# Training from scratch v/s Transfer learning
This project was a part of **Machine Learning Specialization with TF2** by [**CLOUDXLAB**](http://cloudxlab.com/).

### What are we going to do?

We will train a neural network (say model A) on data related to 6 of the classes, and we will train another neural network (say model B) on the remaining 2 classes. Then, we would use the pre-trained weights of model A and tune the last layer so as to classify these 2 classes(this technique is called Transfer Learning), and compare the results of classification obtained using normal training and transfer learning. In this project, we would practically appreciate the use of Transfer Learning.

In [1]:
import numpy as np
import tensorflow as tf
from tensorflow import keras

In [6]:
(X_train_full, y_train_full), (X_test, y_test) = keras.datasets.fashion_mnist.load_data()
X_train_full = X_train_full[:30000]
y_train_full = y_train_full[:30000]

In [7]:
X_test = X_test[:5000]
y_test = y_test[:5000]

In [8]:
X_train_full = X_train_full / 255.0
X_test = X_test / 255.0

In [9]:
X_valid, X_train =X_train_full[:5000], X_train_full[5000:]

In [10]:
y_valid, y_train = y_train_full[:5000], y_train_full[5000:]

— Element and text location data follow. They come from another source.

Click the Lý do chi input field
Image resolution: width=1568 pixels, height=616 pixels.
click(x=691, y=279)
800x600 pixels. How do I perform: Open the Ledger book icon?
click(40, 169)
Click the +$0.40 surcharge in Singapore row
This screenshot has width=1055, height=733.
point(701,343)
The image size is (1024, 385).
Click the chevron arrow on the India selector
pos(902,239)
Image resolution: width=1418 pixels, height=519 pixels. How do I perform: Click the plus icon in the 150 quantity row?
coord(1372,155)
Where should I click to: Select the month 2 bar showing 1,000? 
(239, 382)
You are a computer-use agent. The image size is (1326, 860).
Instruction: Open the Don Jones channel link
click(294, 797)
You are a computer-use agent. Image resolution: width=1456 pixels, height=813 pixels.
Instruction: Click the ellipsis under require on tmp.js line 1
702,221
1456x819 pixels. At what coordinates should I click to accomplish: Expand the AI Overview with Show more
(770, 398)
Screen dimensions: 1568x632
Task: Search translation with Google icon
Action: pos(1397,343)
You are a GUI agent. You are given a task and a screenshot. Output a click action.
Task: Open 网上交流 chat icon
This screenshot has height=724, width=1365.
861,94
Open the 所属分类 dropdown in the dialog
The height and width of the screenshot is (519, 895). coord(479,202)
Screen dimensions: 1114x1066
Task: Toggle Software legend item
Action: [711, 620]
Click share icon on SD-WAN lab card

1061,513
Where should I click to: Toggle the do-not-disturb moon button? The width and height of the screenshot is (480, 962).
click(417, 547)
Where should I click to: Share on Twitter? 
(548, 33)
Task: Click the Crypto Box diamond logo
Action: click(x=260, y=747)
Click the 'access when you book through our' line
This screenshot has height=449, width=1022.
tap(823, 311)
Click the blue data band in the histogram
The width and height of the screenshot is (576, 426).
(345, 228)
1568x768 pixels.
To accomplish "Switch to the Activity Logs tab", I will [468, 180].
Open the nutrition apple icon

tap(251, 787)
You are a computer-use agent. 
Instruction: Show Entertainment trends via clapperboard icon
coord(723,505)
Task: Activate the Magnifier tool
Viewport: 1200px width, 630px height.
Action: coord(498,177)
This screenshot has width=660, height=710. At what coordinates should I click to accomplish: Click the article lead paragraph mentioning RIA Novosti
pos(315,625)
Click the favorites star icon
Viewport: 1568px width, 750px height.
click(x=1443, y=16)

### Dividing the data sets
Let's split the fashion MNIST training set in two:

**X_train_A:** all images of all items except for sandals and shirts (classes 5 and 6). **X_train_B:** a much smaller training set of just the first 200 images of sandals or shirts. The validation set and the test set are also split this way, but without restricting the number of images.

**Why are we doing this?**

We will train a model on set A (classification task with 8 classes), and try to reuse it to tackle set B (binary classification). We hope to transfer a little bit of knowledge from task A to task B, since classes in set A (sneakers, ankle boots, coats, t-shirts, etc.) are somewhat similar to classes in set B (sandals and shirts). However, since we are using Dense layers, only patterns that occur at the same location can be reused (in contrast, convolutional layers will transfer much better, since learned patterns can be detected anywhere on the image).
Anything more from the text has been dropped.